• **ABOUT THIS TASK**
The lines below that include the word "height" are to be reported.

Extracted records
----------

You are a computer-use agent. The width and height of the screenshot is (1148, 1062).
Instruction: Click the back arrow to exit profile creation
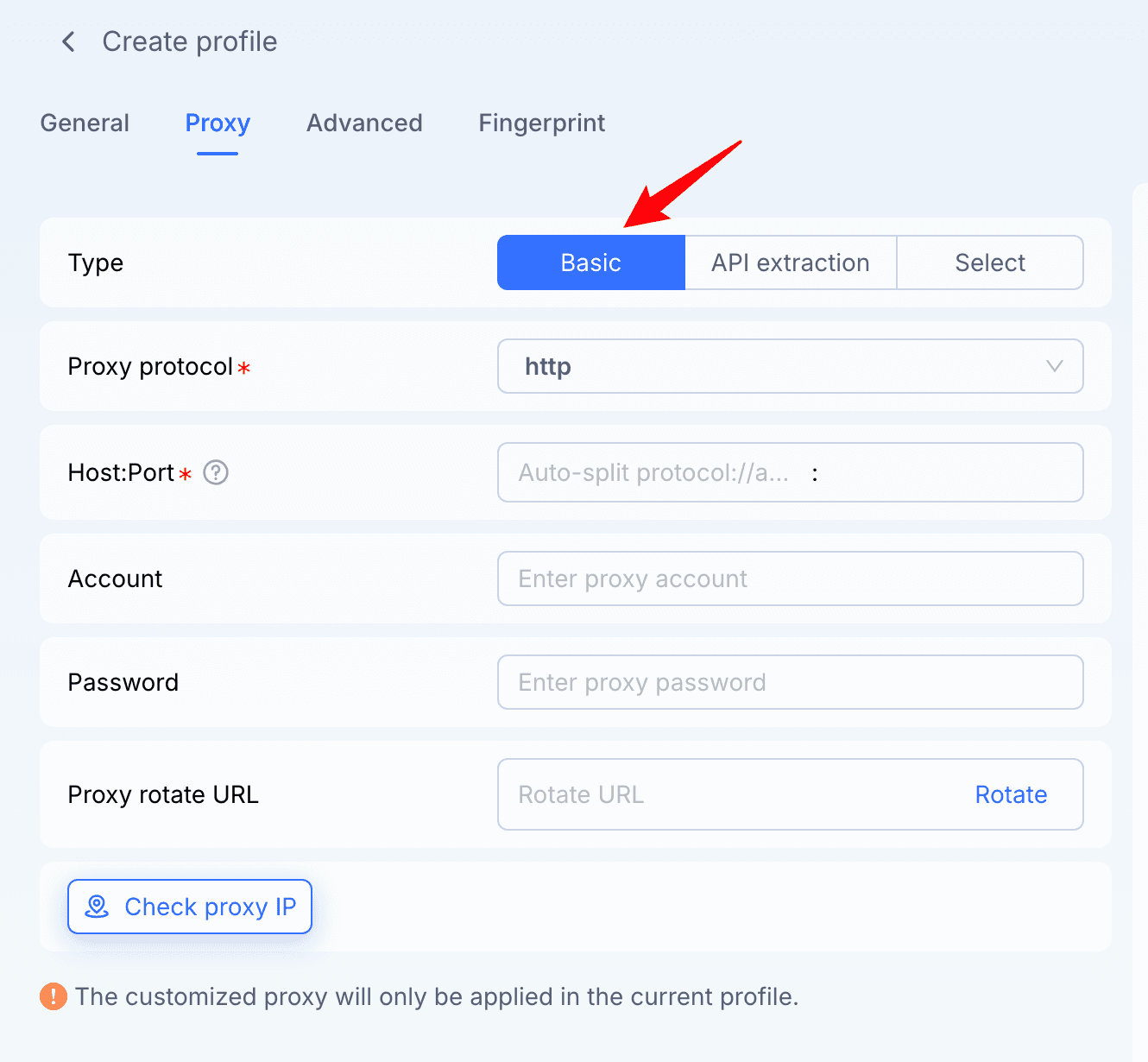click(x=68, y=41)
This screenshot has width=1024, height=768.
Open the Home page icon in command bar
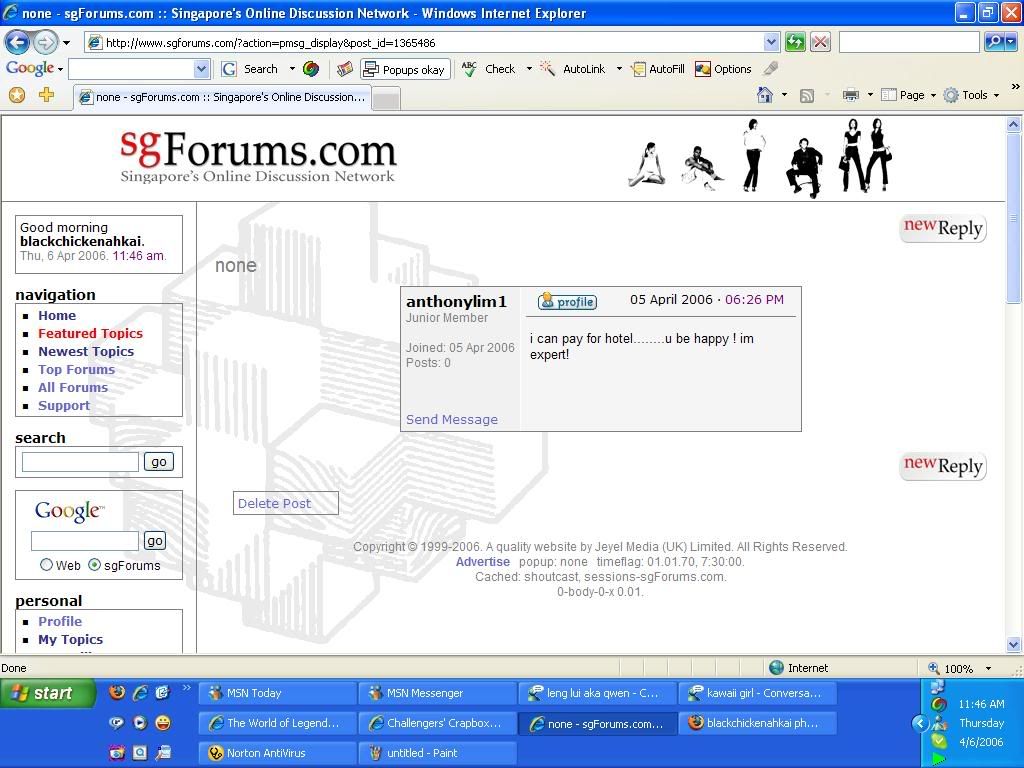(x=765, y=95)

----------

• **RESULT OF THE TASK**
You are a computer-use agent. The width and height of the screenshot is (1148, 1062).
This screenshot has width=1024, height=768.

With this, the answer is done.